Shares outstanding dropped by close to 10% for both companies, and that was achieved despite deleveraging. Once net debt targets are hit, both might increase their buyback spending further.

– Suncor (SU), a Canadian integrated energy company, has a 10% target for share repurchases in 2022. At the same time, the company has also reduced its debt this year and offers a dividend yield of around 5%, which is higher compared to what investors get from Exxon Mobil today.

These examples show that integrated, low-risk energy companies offer way higher buyback yields than Exxon Mobil in some cases. Investors thus may not want to read too much into Exxon Mobil’s 3%-4% buyback yield — that’s good, but not outstanding. Non-integrated, higher-risk energy companies offer even higher buyback yields in some cases — Marathon Oil (MRO), for example, has reduced its share count by a hefty 15% over the last year.

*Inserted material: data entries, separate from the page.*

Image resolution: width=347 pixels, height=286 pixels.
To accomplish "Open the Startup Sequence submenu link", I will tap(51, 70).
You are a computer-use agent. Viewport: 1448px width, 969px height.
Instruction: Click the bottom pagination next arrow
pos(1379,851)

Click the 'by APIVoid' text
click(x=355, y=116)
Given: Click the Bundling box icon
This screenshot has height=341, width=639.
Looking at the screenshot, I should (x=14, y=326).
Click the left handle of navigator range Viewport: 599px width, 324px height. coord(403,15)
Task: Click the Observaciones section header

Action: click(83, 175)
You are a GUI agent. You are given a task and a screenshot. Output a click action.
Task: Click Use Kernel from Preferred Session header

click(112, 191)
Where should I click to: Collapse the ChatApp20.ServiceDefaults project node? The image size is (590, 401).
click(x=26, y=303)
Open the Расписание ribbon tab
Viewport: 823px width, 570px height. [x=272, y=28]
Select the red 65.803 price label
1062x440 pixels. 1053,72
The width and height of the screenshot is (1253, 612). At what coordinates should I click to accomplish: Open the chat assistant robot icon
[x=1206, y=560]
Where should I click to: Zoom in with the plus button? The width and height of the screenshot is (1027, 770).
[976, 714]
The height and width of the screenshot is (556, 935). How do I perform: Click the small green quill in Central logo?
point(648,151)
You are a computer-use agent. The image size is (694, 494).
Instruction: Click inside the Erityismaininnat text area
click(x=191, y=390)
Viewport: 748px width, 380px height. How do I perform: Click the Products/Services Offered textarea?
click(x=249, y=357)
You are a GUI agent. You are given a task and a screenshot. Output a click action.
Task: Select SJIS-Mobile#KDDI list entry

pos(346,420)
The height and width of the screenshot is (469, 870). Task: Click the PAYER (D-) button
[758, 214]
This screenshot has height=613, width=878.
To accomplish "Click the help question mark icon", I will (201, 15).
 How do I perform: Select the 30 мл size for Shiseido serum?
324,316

Valuation: Not High, But Other Energy Names Are Even Better Value Picks

Exxon Mobil trades for 7.7x this year’s net profit, based on current analyst estimates. That is, by far, not a high valuation. It should be said, however, that 2022 will be an above-average year — the earnings multiple based on current EPS estimates for 2023 is 9.6, which makes for an earnings yield of a little more than 10%.

While Exxon Mobil is far from expensive based on these numbers, other energy names are considerably cheaper. SHEL and BP trade for 5.3x and 3.8x this year’s expected net profit, respectively, according to current analyst estimates. The aforementioned Cenovus and Suncor trade for 6.6x and 4.5x this year’s net profit.

Another way to look at a stock’s valuation is the EV/EBITDA multiple. This accounts for net debt usage, which makes it easier to compare companies with differing levels of indebtedness.

In absolute terms, Exxon Mobil does, again, look inexpensive, as it trades for 4.3x this year’s expected EBITDA today:

Data by YCharts

The other integrated energy companies mentioned in this article — these aren’t high-risk pure upstream plays — trade at just 2.3x to 3.8x this year’s EBITDA, however. XOM is, in other words, around 40% higher than the average of these companies. One can argue that XOM deserves a premium valuation: Its dividend growth track record, its international diversification, and the liquidity of its shares could be factors that warrant a higher valuation. But I do not think that a 40% premium is justified — this seems elevated to me.

So while Exxon Mobil is far from expensive in absolute terms, it is far from a bargain in relative terms. The energy industry is so cheap that Exxon Mobil is looking less compelling than many other quality names in this industry.

When we look at XOM’s current share price versus its 52-week trading range, we see that it trades just a couple of percent below its 52-week high. Other companies, such as Suncor, look like a better buy from a timing perspective, as Suncor currently trades 30% below the 52-week high it hit in the summer.


Exxon Mobil is a quality energy name with compelling assets. Profits and cash flows will be strong this year, and shareholder returns will be very substantial going forward. On a relative basis, these shareholder returns do not look too attractive, however — due to a lower valuation, many other energy names offer significantly higher shareholder yields.

Since XOM’s valuation is among the highest in the energy industry, its relative upside potential could also be subdued. I thus am neutral on XOM right here despite the new $50 billion buyback announcement, as other energy names offer a better value and fatter shareholder yields.

Disclosure: I/we have a beneficial long position in the shares of CVE, BP, SHEL, IMO either through stock ownership, options, or other derivatives. I wrote this article myself, and it expresses my own opinions. I am not receiving compensation for it (other than from Seeking Alpha). I have no business relationship with any company whose stock is mentioned in this article.